Mais lorsque ce décret est arrivé, tout le monde a déchanté. Au départ, le but était d'avoir le bon professeur à la bonne place avec le bon diplôme. Le recrutement devait être facilité. Il y a eu énormément de problèmes, notamment au niveau administratif.

Finalement, même pour recruter un professeur pour un remplacement d'à peine 15 jours, cela générait beaucoup de paperasse. Au point que certains directeurs préfèrent se passer de ces recrutements et trouver des solutions en interne.

"Des milliers d'heures ne sont pas données en Communauté française"

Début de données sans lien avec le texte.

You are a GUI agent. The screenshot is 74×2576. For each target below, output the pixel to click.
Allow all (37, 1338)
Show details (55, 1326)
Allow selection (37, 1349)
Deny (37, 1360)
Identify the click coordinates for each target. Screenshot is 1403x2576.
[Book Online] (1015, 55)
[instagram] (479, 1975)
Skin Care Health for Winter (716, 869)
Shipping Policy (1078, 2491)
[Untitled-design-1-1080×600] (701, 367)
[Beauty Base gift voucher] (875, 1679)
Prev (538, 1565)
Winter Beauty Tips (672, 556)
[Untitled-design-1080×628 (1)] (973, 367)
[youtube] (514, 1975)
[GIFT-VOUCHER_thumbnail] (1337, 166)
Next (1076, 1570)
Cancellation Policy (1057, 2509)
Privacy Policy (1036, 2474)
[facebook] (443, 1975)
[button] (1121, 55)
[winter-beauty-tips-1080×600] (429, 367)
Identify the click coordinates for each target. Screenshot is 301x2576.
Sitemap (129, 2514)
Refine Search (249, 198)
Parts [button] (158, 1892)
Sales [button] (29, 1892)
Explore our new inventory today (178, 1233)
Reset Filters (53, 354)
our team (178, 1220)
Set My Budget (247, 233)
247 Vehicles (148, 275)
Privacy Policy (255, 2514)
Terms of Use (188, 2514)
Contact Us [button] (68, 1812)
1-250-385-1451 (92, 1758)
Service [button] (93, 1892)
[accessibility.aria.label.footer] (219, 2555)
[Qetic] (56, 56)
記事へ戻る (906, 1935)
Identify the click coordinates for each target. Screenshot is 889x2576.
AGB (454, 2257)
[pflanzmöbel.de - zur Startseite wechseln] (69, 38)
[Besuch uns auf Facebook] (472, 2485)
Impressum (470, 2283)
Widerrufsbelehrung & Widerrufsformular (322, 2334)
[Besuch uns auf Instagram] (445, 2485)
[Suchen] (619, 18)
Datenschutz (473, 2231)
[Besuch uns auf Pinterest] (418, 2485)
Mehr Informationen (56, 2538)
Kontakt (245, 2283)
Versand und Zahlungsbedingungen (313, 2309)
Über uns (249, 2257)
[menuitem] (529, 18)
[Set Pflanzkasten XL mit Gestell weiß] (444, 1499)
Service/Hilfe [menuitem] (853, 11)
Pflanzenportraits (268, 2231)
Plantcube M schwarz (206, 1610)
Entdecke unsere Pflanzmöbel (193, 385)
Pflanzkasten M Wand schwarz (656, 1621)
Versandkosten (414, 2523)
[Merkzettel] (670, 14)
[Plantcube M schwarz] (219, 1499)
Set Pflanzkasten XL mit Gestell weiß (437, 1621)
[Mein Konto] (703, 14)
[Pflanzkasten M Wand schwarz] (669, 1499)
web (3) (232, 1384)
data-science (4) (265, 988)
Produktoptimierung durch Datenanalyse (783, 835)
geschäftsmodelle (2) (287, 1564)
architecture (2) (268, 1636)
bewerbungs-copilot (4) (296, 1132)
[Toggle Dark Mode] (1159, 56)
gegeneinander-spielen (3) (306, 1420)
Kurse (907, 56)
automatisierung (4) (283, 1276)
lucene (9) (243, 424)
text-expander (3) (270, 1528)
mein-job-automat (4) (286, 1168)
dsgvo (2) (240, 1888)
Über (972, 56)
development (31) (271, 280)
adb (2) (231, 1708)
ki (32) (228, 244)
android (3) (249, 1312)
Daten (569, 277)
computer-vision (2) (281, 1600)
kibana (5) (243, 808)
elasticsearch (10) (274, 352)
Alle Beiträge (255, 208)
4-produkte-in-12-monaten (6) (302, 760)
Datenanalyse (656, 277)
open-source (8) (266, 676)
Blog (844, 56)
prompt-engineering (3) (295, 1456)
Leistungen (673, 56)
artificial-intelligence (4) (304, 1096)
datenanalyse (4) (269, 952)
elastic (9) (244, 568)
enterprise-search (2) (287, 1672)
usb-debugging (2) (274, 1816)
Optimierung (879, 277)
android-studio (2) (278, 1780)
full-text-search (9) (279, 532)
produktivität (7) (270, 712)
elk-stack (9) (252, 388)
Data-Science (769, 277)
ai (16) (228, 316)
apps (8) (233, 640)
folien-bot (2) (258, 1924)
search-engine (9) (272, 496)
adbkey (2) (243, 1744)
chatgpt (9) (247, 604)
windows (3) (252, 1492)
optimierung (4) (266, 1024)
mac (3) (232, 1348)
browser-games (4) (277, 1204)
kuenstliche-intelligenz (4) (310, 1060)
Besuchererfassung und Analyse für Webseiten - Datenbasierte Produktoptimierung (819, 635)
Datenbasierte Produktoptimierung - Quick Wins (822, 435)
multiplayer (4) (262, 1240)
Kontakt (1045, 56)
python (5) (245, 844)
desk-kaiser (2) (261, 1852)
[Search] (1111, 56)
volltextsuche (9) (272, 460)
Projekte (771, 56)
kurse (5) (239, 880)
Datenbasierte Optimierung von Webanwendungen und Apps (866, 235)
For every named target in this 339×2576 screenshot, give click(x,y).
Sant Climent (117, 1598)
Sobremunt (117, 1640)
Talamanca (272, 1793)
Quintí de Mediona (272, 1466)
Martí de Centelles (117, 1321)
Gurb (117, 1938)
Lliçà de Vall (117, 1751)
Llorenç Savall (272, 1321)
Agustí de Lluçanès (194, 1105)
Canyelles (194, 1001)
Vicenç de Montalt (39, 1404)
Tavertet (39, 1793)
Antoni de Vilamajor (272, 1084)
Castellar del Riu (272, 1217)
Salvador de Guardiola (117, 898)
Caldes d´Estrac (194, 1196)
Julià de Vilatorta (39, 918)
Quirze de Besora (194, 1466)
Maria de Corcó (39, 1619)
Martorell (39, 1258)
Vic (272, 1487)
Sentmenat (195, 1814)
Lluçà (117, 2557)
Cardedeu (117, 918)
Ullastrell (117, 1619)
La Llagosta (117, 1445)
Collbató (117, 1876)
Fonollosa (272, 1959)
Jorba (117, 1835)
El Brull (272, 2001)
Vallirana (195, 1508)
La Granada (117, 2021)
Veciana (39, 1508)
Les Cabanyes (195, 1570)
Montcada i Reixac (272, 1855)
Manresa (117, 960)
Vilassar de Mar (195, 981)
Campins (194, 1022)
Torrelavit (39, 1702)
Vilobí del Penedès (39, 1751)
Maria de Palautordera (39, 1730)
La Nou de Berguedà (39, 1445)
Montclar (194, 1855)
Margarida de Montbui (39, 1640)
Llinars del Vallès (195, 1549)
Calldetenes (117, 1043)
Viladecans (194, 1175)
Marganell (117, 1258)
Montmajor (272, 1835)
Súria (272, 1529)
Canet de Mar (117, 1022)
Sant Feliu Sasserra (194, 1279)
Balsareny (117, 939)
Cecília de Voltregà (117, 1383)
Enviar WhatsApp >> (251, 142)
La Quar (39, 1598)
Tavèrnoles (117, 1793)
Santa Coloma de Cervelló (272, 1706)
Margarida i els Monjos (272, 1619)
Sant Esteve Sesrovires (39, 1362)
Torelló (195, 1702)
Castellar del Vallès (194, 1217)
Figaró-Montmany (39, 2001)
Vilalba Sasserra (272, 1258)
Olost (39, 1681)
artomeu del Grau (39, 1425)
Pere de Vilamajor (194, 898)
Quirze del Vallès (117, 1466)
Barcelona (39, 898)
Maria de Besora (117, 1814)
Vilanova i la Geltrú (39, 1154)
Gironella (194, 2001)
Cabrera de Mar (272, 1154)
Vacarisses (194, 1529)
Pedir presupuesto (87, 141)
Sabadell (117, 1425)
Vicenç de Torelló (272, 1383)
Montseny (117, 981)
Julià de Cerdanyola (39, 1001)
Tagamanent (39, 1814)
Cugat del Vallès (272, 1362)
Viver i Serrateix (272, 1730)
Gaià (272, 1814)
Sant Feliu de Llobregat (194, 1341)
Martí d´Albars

"Ce décret était souhaitable par tout le monde: les Pouvoirs organisateurs, les réseaux et les professeurs, mais on constate aujourd'hui que le décret en lui-même est discutable au niveau du fond. Je parle notamment de l'accroche des différents cours aux différents diplômes. Et il très discutable au niveau de sa mise en place: cela aboutit aujourd'hui à un véritable dinosaure bureaucratique et administratif. Si vous couplez cela aujourd'hui à la véritable pénurie de profs, qui est réelle dans certaines matières, vous aboutissez à des milliers d'heures qui ne sont pas données en Communauté française, avec des tensions énormes dans le nord de Bruxelles ou dans le Hainaut. Et des tensions qui sont totalement inédites dans les écoles techniques et professionnelles" explique Raphaël Van Breugel, directeur du collège St-Hubert à Watermael-Boitsfort.

Le cabinet de la ministre de l'Education Marie-Martine Schyns (cdH) annonce des assouplissements de la procédure pour le mois de mars. Mais certains directeurs d'établissement se demandent s'il ne faudrait pas tout simplement abandonner le décret.